- _THE PROBLEM_: Within the entries below, the lines from the one with "You are a computer-use" through the one with "Instruction: Select Create" are to be set down exactly, both ends kept.

- _MATERIAL PROVIDED_:
__________
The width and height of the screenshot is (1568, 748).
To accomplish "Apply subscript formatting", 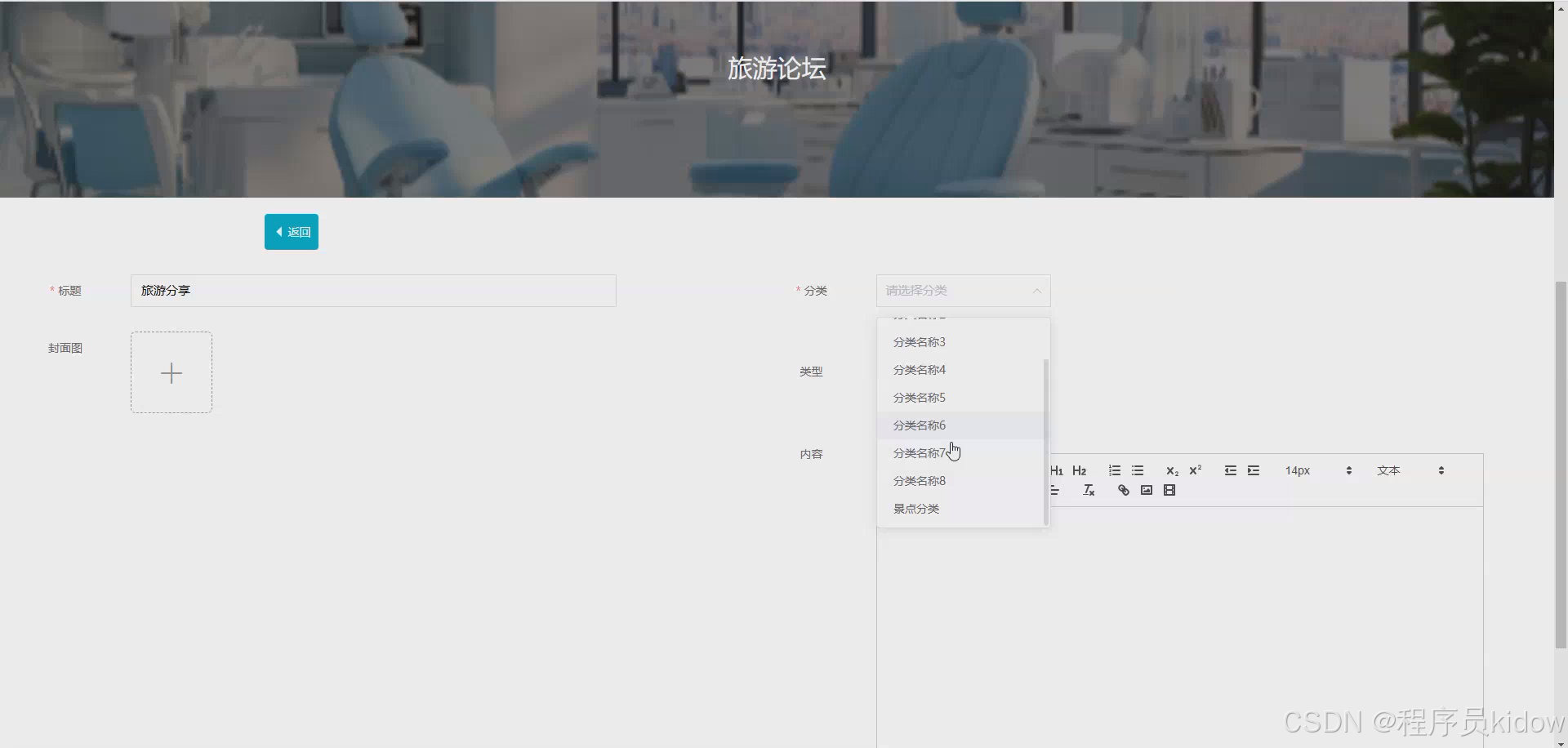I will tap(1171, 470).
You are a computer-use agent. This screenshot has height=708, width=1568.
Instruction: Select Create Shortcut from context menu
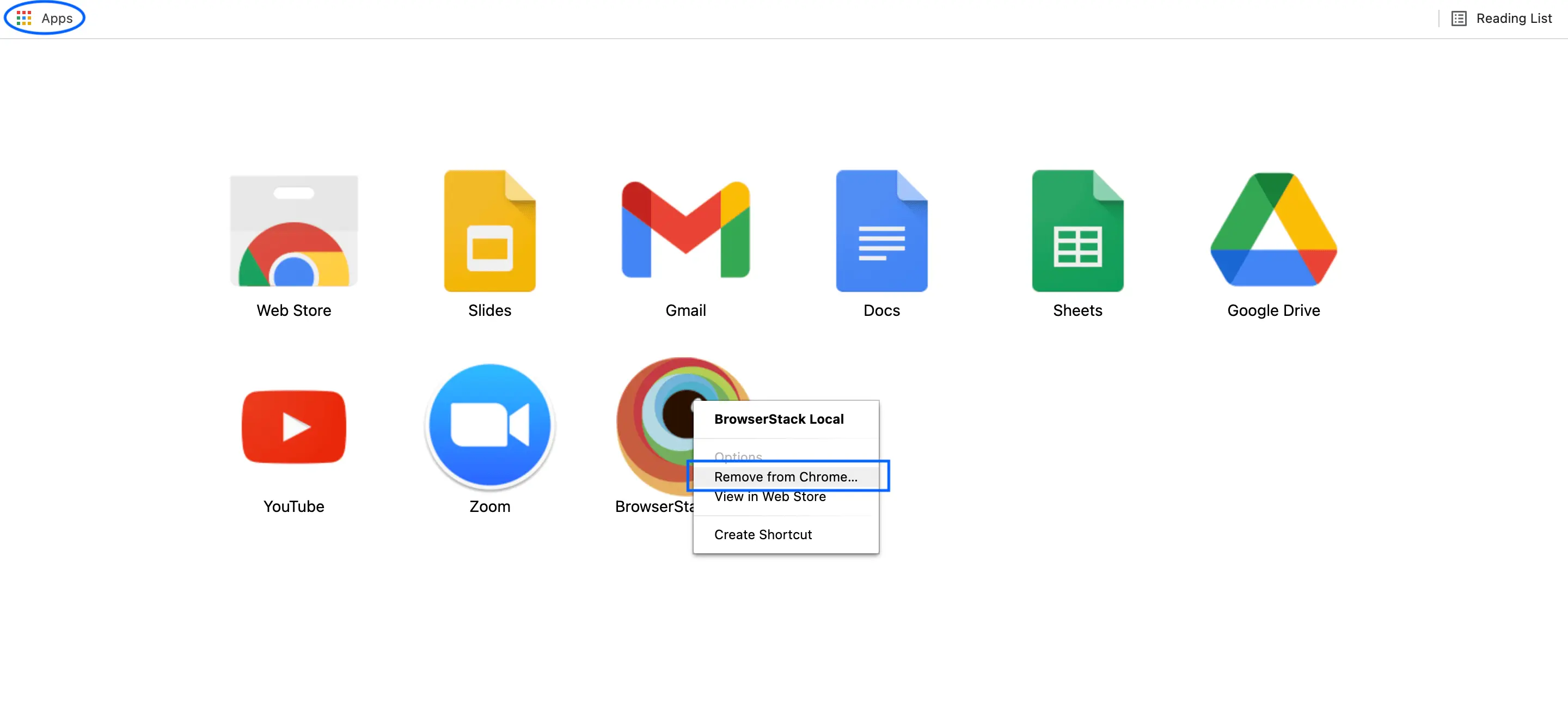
__________
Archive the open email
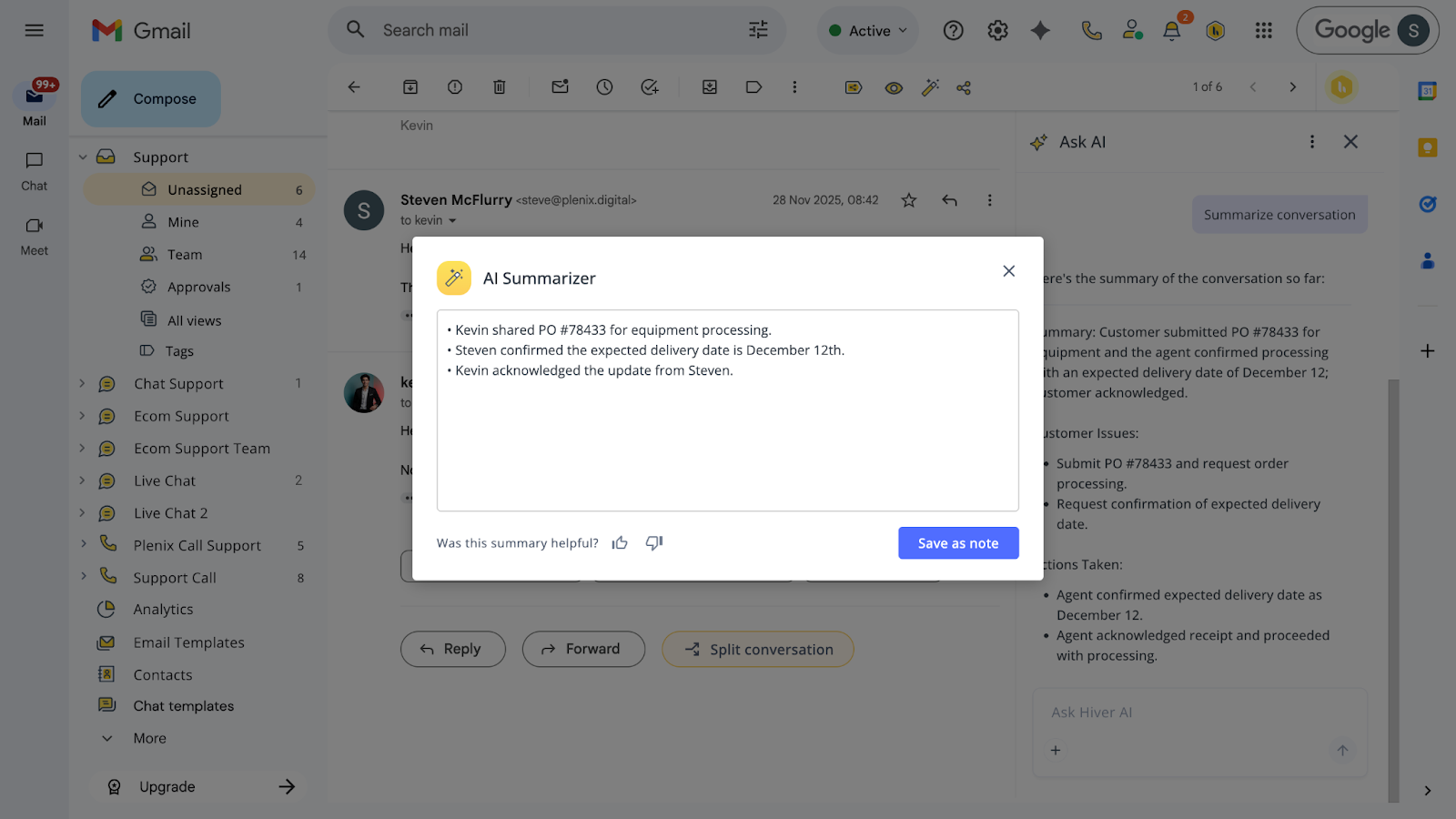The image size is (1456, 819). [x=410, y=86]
__________
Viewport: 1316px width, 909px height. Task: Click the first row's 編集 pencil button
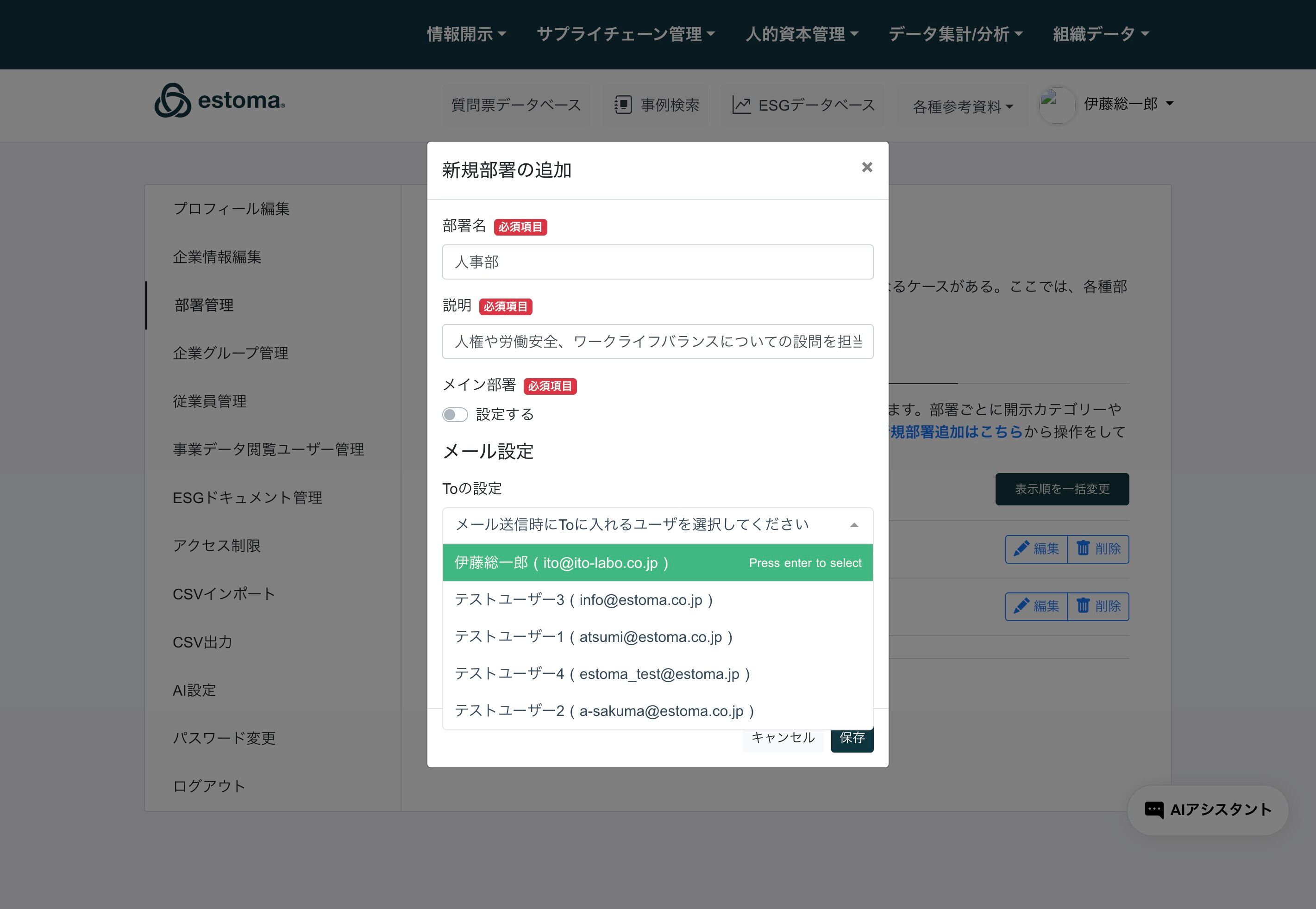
__________
- _EXERCISE ANSWER_:
You are a computer-use agent. This screenshot has height=708, width=1568.
Instruction: Select Create Shortcut from context menu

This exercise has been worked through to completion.